Tuesday, May 30, 2017

One Week in Hanoi (Our Unforgettable Experience)

The capital of the nation, Hanoi is an amalgamation of diverse cultures, venerable shrines and narrow winding mazes in the heart of the city.

how to spend one week in hanoi

Hanoi was my second taste of the Vietnamese metropolis lifestyle. With chaotic inner city streets, a distinct European quarter and a unique food culture not found anywhere else in Vietnam, it's a must-do in any Vietnamese travel itinerary.

I did spend one full week in Hanoi, but I probably could have fit this itinerary into 3-4 days.

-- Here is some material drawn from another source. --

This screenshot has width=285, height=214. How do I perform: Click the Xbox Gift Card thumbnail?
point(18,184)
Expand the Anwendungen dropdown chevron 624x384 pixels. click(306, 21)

After rushing ourselves in Hoi An and Da Nang we wanted to slow it down and give ourselves a little extra time - so if you're in a rush you could squeeze in all these places in about half the time.


We arrived early on our first day and decided the first thing we had to do was go exploring in Hanoi's vibrant old quarter. The old quarter lies in a triangular area in the north of the city centre between the 4 red font coloured streets below. What makes the old quarter so interesting is that every street of the 36 specialise in selling something different - Hàng Bạc specialises in silver and jewellery; Hàng Chiếu sells decorations and Hàng Gai is silk street.

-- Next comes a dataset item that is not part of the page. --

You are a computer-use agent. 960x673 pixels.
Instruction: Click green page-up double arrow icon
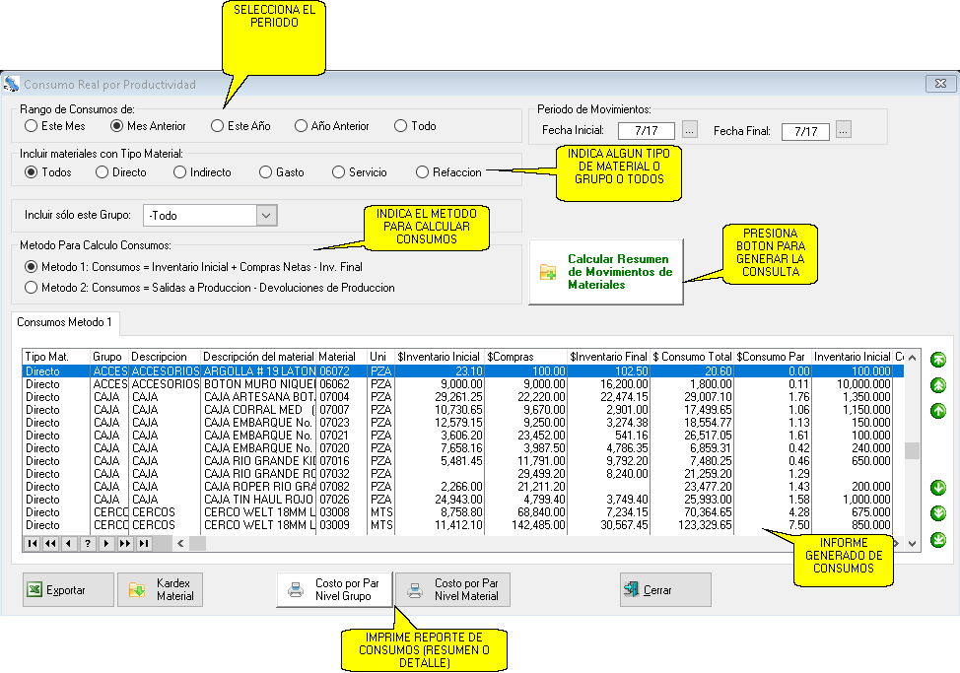pyautogui.click(x=937, y=385)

hanoi old quarter street guide

Every street is tightly packed (so keep your belongings close) but the bustling activity of people, shops and motorcycles zooming in and out made it an adventure getting lost and discovering something new on every corner.

hanoi old quarter street

Lying on the outskirts of the old quarter we found Cafe Giang - the cafe that specialises in egg coffee. Egg coffee is a creamy concoction made from egg yolk, condensed milk and coffee and Hanoi is the only place in the world you can find it.

egg coffee at cafe giang


No matter how early you arrive at the Ho Chi Minh Complex you will not beat the crowds at the entrance - we arrived at 8am and there was already hundreds of people in line. It took us about an hour to get in to the Mausoleum and we got 30 seconds to see the body of Uncle Ho which was pretty cool. Cameras are not allowed in the Mausoleum so I got this sneaky snap outside with my go pro.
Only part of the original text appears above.